I know that none of us arrived here without our minds and hearts so full of the apocalyptic images of the tsunami in Japan and unaware of the real and actual threat of a nuclear meltdown.

With one disaster following on the heels of another one in Haiti, we know what several spoke about in their seminars to be true: that we are all called to respond in the face of human need—that our hearts literally move in us to find each in our own way a response to the needs of the vulnerable and the suffering in our world.

This instinct to respond in loving ways to the hurts and the needs of others is at the very heart of who we are as “children of the Sacred Heart” and of experiencing the pierced heart of Christ.

So, my final call to action is to DO something—really anything.
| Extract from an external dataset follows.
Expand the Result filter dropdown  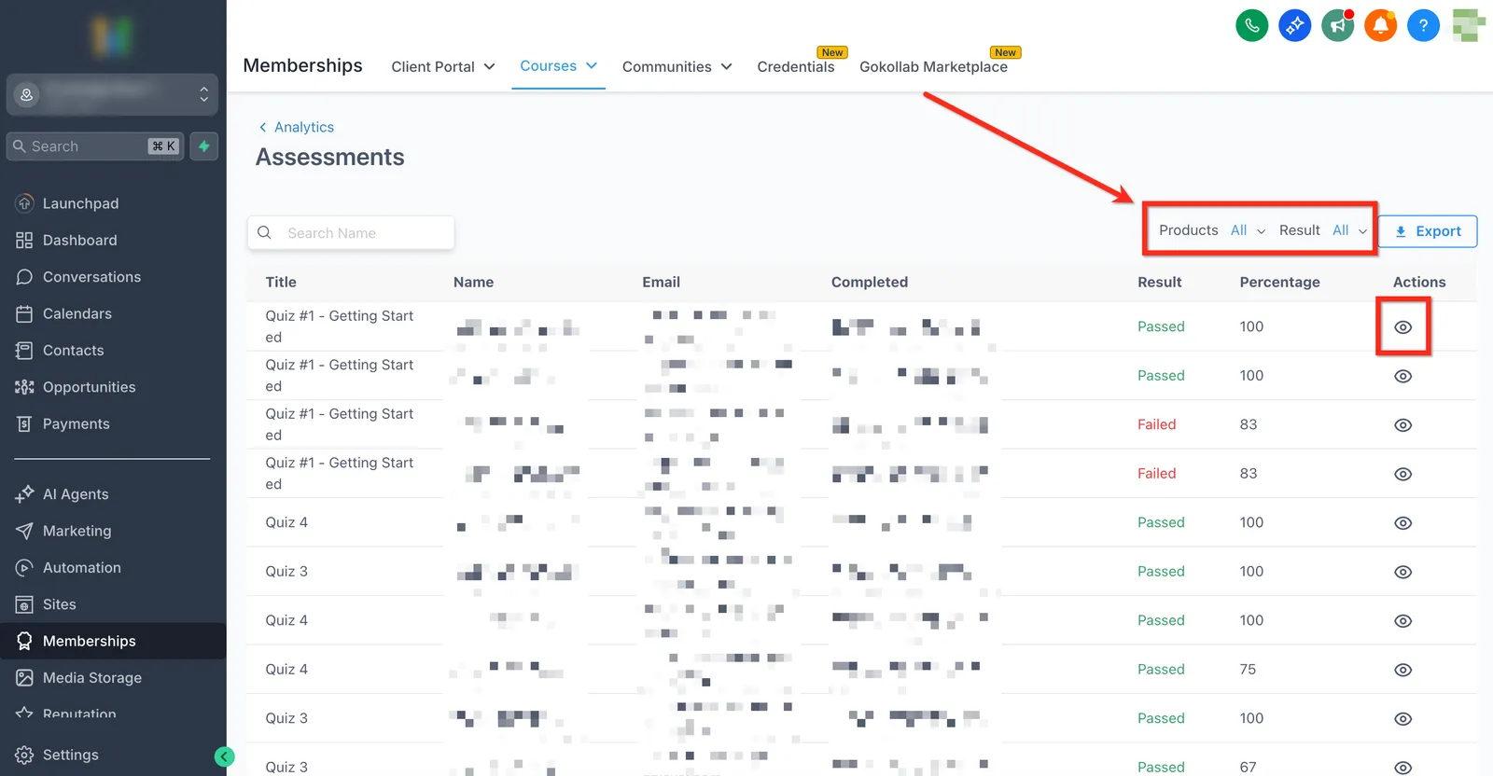pyautogui.click(x=1323, y=230)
Commit to it and “Just do it!”

To all of you, I want to say special thanks for the outpouring of your love and your generosity through the special funds that were able to be created by the Society following Hurricane Katrina and the disaster in Haiti. I can only tell you from my personal experience of living through such a time how difficult and humbling it is to be so leveled by a storm and so very dependent on the kindness of strangers. I think that this is an example of the “widening circles of compassion” that Suzanne Cooke,RSCJ and Maureen Glavin,RSCJ call us to in their opening presentation.

Now, as a way of concluding, I would like to show a short 5 minute video that captures images, feelings, words and highlights of the conference. Hopefully, this video will re-connect you with the reasons that drew you here, the joy that was such a part of this time, the friendships that were made and renewed, and the prayer, party and people that joined us in Cor Unum during these days.

SHOW VIDEO

God bless each of you on your pilgrimage of love and on your way home, where ever that is for you.